The $12 Million Stuffed Shark: The Curious Economics of Contemporary Art has provoked this exceptionally long review/rant from Portfolio’s Felix Salmon. The post is too long to summarize. Beyond Salmon’s nitpicking, it is noteworthy for the barely contained strong feelings Salmon clearly has. He seems to take art very seriously, which is good. But, perhaps, too seriously. To Salmon, art is an asset to be measured by its price. But the long rise in prices leaves him uneasy:
It does seem to be the case that we’re in the middle of a massive art bubble, and that there’s a real risk that in a decade’s time you won’t be able to sell your $500,000 ten-painting portfolio for even $50,000.
(. . . .)
If you had to sell that $50,000 painting the day after you bought it, what’s a reasonable sum that you might expect to be able to receive? (To put it in automobile terms, how much of a painting’s value is lost when it’s driven off the lot?)
(. . . .)
In the meantime, if you’re a fan of today’s neoconceptual art, but there’s no way you can afford it, take heart: it’s pretty easy to make your own “Damien Hirst” spot painting, or “Noble and Webster” dollar sign, or “Lawrence Weiner” wall stencil. It won’t be worth anything financially, but aesthetically it’ll be functionally identical. It’s yet another paradox of contemporary art: owning it is ridiculously expensive. But simply having it on display? That can be incredibly cheap.

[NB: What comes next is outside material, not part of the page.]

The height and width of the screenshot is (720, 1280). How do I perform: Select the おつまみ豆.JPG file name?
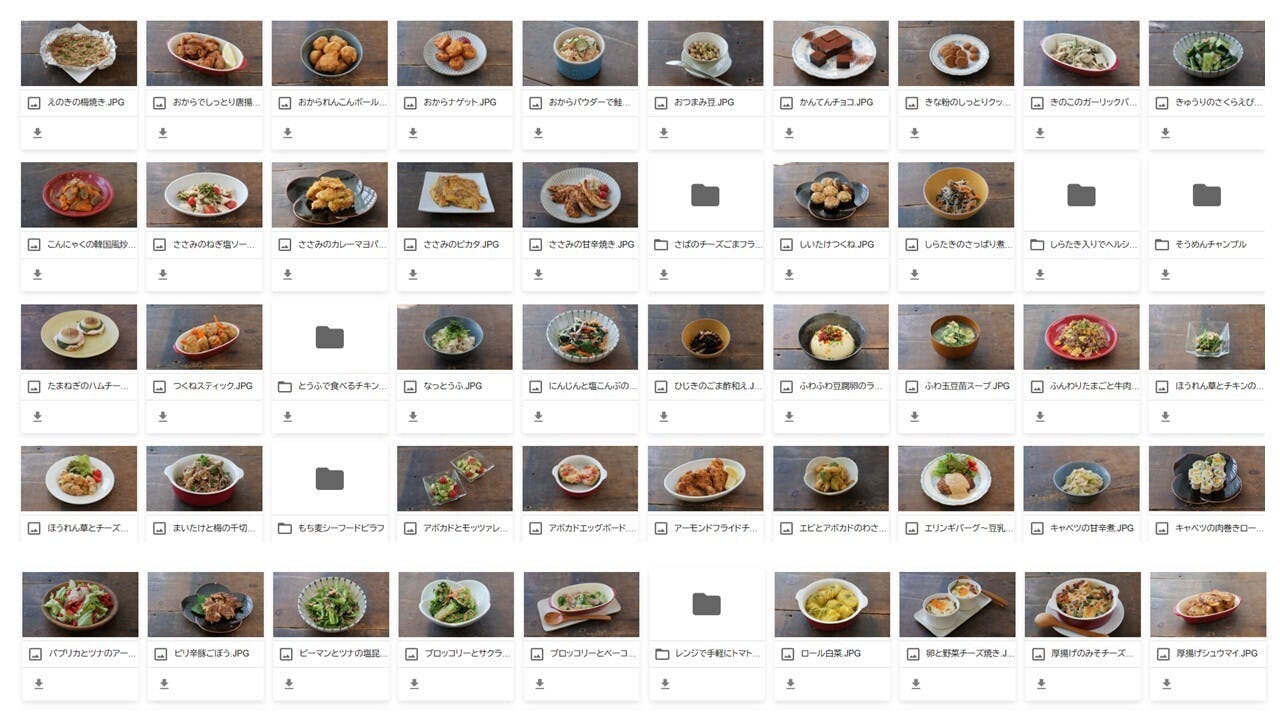click(703, 102)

Salmon isn’t the only one to have found Thompson’s book provocative. Economist Tyler Cowan uses this NY Sun review to make the exact opposite point to Salmon’s last; namely, that one conceptual work is just as good as another:
If you think that one inanimate shark is as good as another, your understanding of the art market is, as they say, dead in the water. . . . it’s not just about the work of art; rather, the value placed on a particular work derives from how it feels to own that art. Most art dealers know that art buying is all about what tier of buyers you aspire to join, about establishing a self-identity and, yes, getting some publicity.
( . . . )
Many people recoil from the contemporary art market as the home of pretension and human foible, but as expensive pursuits go, the art market is a relatively beneficial one. The dead shark cost $12 million to buy but, of course, it didn’t cost nearly that much to make. So the production process isn’t eating up too many societal resources or causing too much damage to the environment. For the most part, it’s money passing back and forth from one set of hands to another, like a game — and, yes, the game is fun for those who have the money to play it. Don’t laugh, but we do in fact need some means of determining which of the rich people are the cool ones, and the art market surely serves that end.
But even this piece of reasoning strikes us a missing the point. What seems to enrage or bemuse observers is mostly besides the point. No one can know why any two persons will buy art. There are surely many overlapping reasons, some noble, many base. But why a person would assign great value to a painting or sculpture or installation piece is truly not knowable. All that we can see is the dollar figure attached to their desire to own it. And even this is a relative value for one man’s $1 million is another’s small sum.
The art market fascinates us because it is an economic arena that has no use value that we can see or understand. Yet it remains a store of great value. In that sense, value is ineffable. And maybe that’s why so many treat art as if it were secular religion. But, enough of this mystical conjecture. Surely Don Thompson is worth reading if he can excite so man passions.